◆ Data provided:
====

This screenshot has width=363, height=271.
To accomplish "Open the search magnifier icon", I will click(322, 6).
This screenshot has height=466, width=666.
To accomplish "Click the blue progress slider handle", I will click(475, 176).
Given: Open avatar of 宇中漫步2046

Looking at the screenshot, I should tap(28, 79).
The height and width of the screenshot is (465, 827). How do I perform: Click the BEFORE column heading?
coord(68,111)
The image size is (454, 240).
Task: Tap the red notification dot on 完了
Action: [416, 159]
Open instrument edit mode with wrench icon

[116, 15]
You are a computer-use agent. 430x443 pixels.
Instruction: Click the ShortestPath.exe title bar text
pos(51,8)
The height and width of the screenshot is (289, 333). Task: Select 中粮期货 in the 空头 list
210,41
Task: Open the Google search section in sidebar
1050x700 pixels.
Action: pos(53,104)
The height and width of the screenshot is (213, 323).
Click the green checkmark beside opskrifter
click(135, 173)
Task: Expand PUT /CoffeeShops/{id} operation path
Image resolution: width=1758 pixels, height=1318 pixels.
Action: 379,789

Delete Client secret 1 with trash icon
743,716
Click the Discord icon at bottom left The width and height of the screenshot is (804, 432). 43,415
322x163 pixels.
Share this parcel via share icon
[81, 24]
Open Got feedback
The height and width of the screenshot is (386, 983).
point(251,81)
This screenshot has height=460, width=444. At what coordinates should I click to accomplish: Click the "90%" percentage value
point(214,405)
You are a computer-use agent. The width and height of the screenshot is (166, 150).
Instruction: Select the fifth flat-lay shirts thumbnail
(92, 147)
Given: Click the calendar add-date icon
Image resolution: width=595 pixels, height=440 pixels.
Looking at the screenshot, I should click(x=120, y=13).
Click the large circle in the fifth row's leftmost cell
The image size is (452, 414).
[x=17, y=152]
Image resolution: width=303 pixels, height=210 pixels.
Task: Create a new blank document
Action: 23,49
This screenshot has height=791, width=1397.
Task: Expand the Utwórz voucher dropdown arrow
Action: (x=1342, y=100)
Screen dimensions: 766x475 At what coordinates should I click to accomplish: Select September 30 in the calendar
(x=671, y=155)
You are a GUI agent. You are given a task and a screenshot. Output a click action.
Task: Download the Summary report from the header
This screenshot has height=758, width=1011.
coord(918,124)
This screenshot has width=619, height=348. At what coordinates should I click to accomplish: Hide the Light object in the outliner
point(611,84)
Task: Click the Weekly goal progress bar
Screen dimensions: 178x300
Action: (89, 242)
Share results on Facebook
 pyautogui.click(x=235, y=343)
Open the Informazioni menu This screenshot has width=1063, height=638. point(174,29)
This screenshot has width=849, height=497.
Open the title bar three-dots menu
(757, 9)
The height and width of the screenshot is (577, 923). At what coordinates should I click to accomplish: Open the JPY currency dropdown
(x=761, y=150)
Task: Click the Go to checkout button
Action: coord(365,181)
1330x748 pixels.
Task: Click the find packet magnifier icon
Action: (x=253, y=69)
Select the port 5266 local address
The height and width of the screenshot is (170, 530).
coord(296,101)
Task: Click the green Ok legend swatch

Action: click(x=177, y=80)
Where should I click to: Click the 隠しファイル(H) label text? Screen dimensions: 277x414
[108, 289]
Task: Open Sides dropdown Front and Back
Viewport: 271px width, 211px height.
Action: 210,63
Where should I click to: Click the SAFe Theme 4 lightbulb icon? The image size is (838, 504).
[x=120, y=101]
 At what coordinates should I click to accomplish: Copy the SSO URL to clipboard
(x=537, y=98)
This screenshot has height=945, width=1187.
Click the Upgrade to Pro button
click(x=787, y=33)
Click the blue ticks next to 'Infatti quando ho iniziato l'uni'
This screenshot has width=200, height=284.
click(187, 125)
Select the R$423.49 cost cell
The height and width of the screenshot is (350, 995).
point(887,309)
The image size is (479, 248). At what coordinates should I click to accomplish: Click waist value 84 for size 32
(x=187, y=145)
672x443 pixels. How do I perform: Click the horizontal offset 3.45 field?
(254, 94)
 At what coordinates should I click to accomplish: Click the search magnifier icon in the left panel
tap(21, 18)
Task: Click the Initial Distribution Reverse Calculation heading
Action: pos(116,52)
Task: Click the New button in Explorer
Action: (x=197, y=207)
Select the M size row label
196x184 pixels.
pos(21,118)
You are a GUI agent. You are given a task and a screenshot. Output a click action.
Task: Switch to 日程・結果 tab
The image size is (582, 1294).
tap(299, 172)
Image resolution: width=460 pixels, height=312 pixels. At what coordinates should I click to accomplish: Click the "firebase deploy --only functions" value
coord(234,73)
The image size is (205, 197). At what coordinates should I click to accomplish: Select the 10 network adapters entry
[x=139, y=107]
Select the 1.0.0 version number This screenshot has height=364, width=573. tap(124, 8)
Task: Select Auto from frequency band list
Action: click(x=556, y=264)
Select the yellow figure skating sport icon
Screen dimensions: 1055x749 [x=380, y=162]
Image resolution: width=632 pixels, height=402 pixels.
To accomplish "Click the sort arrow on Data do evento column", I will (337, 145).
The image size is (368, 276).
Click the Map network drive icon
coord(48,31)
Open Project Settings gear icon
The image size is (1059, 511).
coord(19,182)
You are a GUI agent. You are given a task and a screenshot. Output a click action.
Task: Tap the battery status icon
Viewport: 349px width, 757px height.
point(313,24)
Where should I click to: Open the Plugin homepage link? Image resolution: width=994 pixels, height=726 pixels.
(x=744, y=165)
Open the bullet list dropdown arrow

====

◆ Objective: In all of the records above, change "Discord" to "Slack" and leave everything else unchanged.

◆ Task result:
This screenshot has width=363, height=271.
To accomplish "Open the search magnifier icon", I will click(322, 6).
This screenshot has height=466, width=666.
To accomplish "Click the blue progress slider handle", I will click(475, 176).
Given: Open avatar of 宇中漫步2046

Looking at the screenshot, I should tap(28, 79).
The height and width of the screenshot is (465, 827). How do I perform: Click the BEFORE column heading?
coord(68,111)
The image size is (454, 240).
Task: Tap the red notification dot on 完了
Action: [416, 159]
Open instrument edit mode with wrench icon

[116, 15]
You are a computer-use agent. 430x443 pixels.
Instruction: Click the ShortestPath.exe title bar text
pos(51,8)
The height and width of the screenshot is (289, 333). Task: Select 中粮期货 in the 空头 list
210,41
Task: Open the Google search section in sidebar
1050x700 pixels.
Action: pos(53,104)
The height and width of the screenshot is (213, 323).
Click the green checkmark beside opskrifter
click(135, 173)
Task: Expand PUT /CoffeeShops/{id} operation path
Image resolution: width=1758 pixels, height=1318 pixels.
Action: 379,789

Delete Client secret 1 with trash icon
743,716
Click the Slack icon at bottom left The width and height of the screenshot is (804, 432). 43,415
322x163 pixels.
Share this parcel via share icon
[81, 24]
Open Got feedback
The height and width of the screenshot is (386, 983).
point(251,81)
This screenshot has height=460, width=444. At what coordinates should I click to accomplish: Click the "90%" percentage value
point(214,405)
You are a computer-use agent. The width and height of the screenshot is (166, 150).
Instruction: Select the fifth flat-lay shirts thumbnail
(92, 147)
Given: Click the calendar add-date icon
Image resolution: width=595 pixels, height=440 pixels.
Looking at the screenshot, I should click(x=120, y=13).
Click the large circle in the fifth row's leftmost cell
The image size is (452, 414).
[x=17, y=152]
Image resolution: width=303 pixels, height=210 pixels.
Task: Create a new blank document
Action: 23,49
This screenshot has height=791, width=1397.
Task: Expand the Utwórz voucher dropdown arrow
Action: (x=1342, y=100)
Screen dimensions: 766x475 At what coordinates should I click to accomplish: Select September 30 in the calendar
(x=671, y=155)
You are a GUI agent. You are given a task and a screenshot. Output a click action.
Task: Download the Summary report from the header
This screenshot has height=758, width=1011.
coord(918,124)
This screenshot has width=619, height=348. At what coordinates should I click to accomplish: Hide the Light object in the outliner
point(611,84)
Task: Click the Weekly goal progress bar
Screen dimensions: 178x300
Action: (89, 242)
Share results on Facebook
 pyautogui.click(x=235, y=343)
Open the Informazioni menu This screenshot has width=1063, height=638. point(174,29)
This screenshot has width=849, height=497.
Open the title bar three-dots menu
(757, 9)
The height and width of the screenshot is (577, 923). At what coordinates should I click to accomplish: Open the JPY currency dropdown
(x=761, y=150)
Task: Click the Go to checkout button
Action: coord(365,181)
1330x748 pixels.
Task: Click the find packet magnifier icon
Action: (x=253, y=69)
Select the port 5266 local address
The height and width of the screenshot is (170, 530).
coord(296,101)
Task: Click the green Ok legend swatch

Action: click(x=177, y=80)
Where should I click to: Click the 隠しファイル(H) label text? Screen dimensions: 277x414
[108, 289]
Task: Open Sides dropdown Front and Back
Viewport: 271px width, 211px height.
Action: 210,63
Where should I click to: Click the SAFe Theme 4 lightbulb icon? The image size is (838, 504).
[x=120, y=101]
 At what coordinates should I click to accomplish: Copy the SSO URL to clipboard
(x=537, y=98)
This screenshot has height=945, width=1187.
Click the Upgrade to Pro button
click(x=787, y=33)
Click the blue ticks next to 'Infatti quando ho iniziato l'uni'
This screenshot has width=200, height=284.
click(187, 125)
Select the R$423.49 cost cell
The height and width of the screenshot is (350, 995).
point(887,309)
The image size is (479, 248). At what coordinates should I click to accomplish: Click waist value 84 for size 32
(x=187, y=145)
672x443 pixels. How do I perform: Click the horizontal offset 3.45 field?
(254, 94)
 At what coordinates should I click to accomplish: Click the search magnifier icon in the left panel
tap(21, 18)
Task: Click the Initial Distribution Reverse Calculation heading
Action: pos(116,52)
Task: Click the New button in Explorer
Action: (x=197, y=207)
Select the M size row label
196x184 pixels.
pos(21,118)
You are a GUI agent. You are given a task and a screenshot. Output a click action.
Task: Switch to 日程・結果 tab
The image size is (582, 1294).
tap(299, 172)
Image resolution: width=460 pixels, height=312 pixels. At what coordinates should I click to accomplish: Click the "firebase deploy --only functions" value
coord(234,73)
The image size is (205, 197). At what coordinates should I click to accomplish: Select the 10 network adapters entry
[x=139, y=107]
Select the 1.0.0 version number This screenshot has height=364, width=573. tap(124, 8)
Task: Select Auto from frequency band list
Action: click(x=556, y=264)
Select the yellow figure skating sport icon
Screen dimensions: 1055x749 [x=380, y=162]
Image resolution: width=632 pixels, height=402 pixels.
To accomplish "Click the sort arrow on Data do evento column", I will (337, 145).
The image size is (368, 276).
Click the Map network drive icon
coord(48,31)
Open Project Settings gear icon
The image size is (1059, 511).
coord(19,182)
You are a GUI agent. You are given a task and a screenshot. Output a click action.
Task: Tap the battery status icon
Viewport: 349px width, 757px height.
point(313,24)
Where should I click to: Open the Plugin homepage link? Image resolution: width=994 pixels, height=726 pixels.
(x=744, y=165)
Open the bullet list dropdown arrow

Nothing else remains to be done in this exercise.